The diversity of applications that use amplifiers is greater than ever before. They can buffer the inputs of high-speed analogue- to-digital converters, drive multiple video loads, amplify high-speed pulse signals for testinstrumentation applications, etc. Most high-speed (>50MHz) amplifiers on the market today are easy to use and can become very stable oscillators if given the right chance.
A high-performance amplifier may start to oscillate for a number of reasons:
- Driving a capacitive load without buffering the amp’s output
- Added inductance or capacitance caused by board layout
- Improper supply bypassing
- An amplifier’s design rule has been broken
This article discusses these culprits in more detail. Follow the general guidelines described here and your design experience with a high-speed amplifier will be less frustrating.
DRIVING A CAPACITIVE LOAD OR REACTIVE LOAD
Driving a capacitive load directly reduces the phase margin of an amplifier. The capacitive load and the amplifier’s output impedance cause phase lag, which will result in an under-damped pulse response or oscillation. Some amplifiers can directly drive large capacitive loads, yet others require a series resistance to buffer the output stage. Refer to the amplifier’s data sheet to determine which category best fits your amplifier. A small series resistance (RS) at the output of the amplifier, illustrated in Figure 1, will improve both stability and settling performance.
Driving a coaxial cable without using a series resistor can also cause frequency peaking or oscillation. Figure 2 illustrates a typical circuit configuration for driving coaxial cable. The resistors RS and RL are equal to the characteristic impedance, ZO, of the cable or transmission line. The amplifier’s output impedance increases with increased frequency. The capacitor C can be used to match the cable over a greater frequency range; it compensates for the amplifier’s increasing output impedance.
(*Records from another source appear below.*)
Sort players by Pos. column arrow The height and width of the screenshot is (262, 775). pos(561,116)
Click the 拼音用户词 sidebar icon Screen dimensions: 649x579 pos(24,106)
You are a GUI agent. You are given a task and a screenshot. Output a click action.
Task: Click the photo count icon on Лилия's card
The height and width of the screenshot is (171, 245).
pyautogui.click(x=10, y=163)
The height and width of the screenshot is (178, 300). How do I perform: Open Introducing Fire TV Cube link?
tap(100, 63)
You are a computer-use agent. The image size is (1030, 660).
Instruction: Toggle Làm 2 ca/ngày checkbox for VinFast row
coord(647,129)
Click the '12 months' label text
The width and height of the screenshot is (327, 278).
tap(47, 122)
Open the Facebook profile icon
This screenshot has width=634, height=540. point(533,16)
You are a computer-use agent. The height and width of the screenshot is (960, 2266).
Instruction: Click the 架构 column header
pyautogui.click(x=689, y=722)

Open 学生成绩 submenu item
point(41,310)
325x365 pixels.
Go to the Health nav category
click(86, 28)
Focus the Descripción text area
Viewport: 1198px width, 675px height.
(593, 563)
General layout and supply bypassing play major roles in high-frequency performance. The most sensitive pins of a high-speed amplifier are the inverting input and output pins. Follow these general layout guidelines:
- Use a ground plane on the board to provide components with a low inductive ground connection. However, remove the ground plane under and around the high-speed amplifier, especially near the input and output pins to reduce stray capacitance.
- Use surface-mount components whenever possible because they offer low lead inductances. If leaded components are used, minimise the lead lengths, especially RF and RG to reduce series inductances at the inverting input of the amplifier.
- Use a compact layout and minimise all trace lengths, especially RF and RG, to reduce series inductances at the inverting input of the amplifier.
- Do not use sockets. Soldering a surface-mount package directly to the printed-circuit board provides the best results. If necessary, use flushmount socket pins rather than high-profile socket pins.
GENERAL SUPPLY BYPASSING CONSIDERATIONS
Use bypass capacitors on each supply. Bypass capacitors provide a low impedance return current path at the power pins, improved power-supply noise rejection, and high-frequency filtering on the power-supply traces. Refer to the manufacturer’s data sheet for recommended capacitor values. Most manufacturers recommend the use of 6.8µF tantalum capacitors and 0.1µF ceramic capacitors. In some cases, several amplifiers can share the tantalum capacitor. But, for optimum results, use a ceramic capacitor for every amplifier in your system.
To achieve optimum performance, place the 6.8µF capacitor within 0.75 inches of the power pin, and Place the 0.1µF capacitor within 0.1 inches of the power pin. It’s important to place the ceramic capacitors within 0.1 inches of the power pins. As the distance increases, the capacitor becomes less effective due to the added trace inductance. Figure 3 illustrates an example for a single-supply amplifier. If a dual-supply amplifier is used, simply include the same bypass capacitors for the other supply.
BASIC AMPLIFIER DESIGN RULES
- Some amplifiers have minimum stable gain requirements. If an amplifier is used at gains lower than the recommended minimum stable gain, it could oscillate.
- If using a current feedback amplifier:
- Employ the manufacturer’s recommended feedback resistor value for your gain requirement.
- Do not utilise either a capacitor or other non-linear element in the amplifier’s direct feedback loop.
- Use a feedback resistor for unity gain configurations; do not use the standard voltage follower circuit.
When designing with a highspeed amplifier, follow the basic guidelines listed below:
- Use a series resistance when driving a capacitive load
- Use a ground plane for board layout, but eliminate the ground plane near inputs and outputs
- Eliminate any long lead lengths or use surface-mount components
- Eliminate any parasitic capacitances or inductances near the I/O terminals
- Use supply bypass capacitors on each supply pin
- Place the bypass capacitors as close as possible to the amplifier’s supply pins
- Review the manufacturer’s data sheet
- Ensure that the amplifier’s minimum stable gain has not been violated
- For current-feedback amplifiers, use recommended feedback resistance. And, don’t use either capacitors or diodes in the feedback loop, unless special care is taken to ensure stability.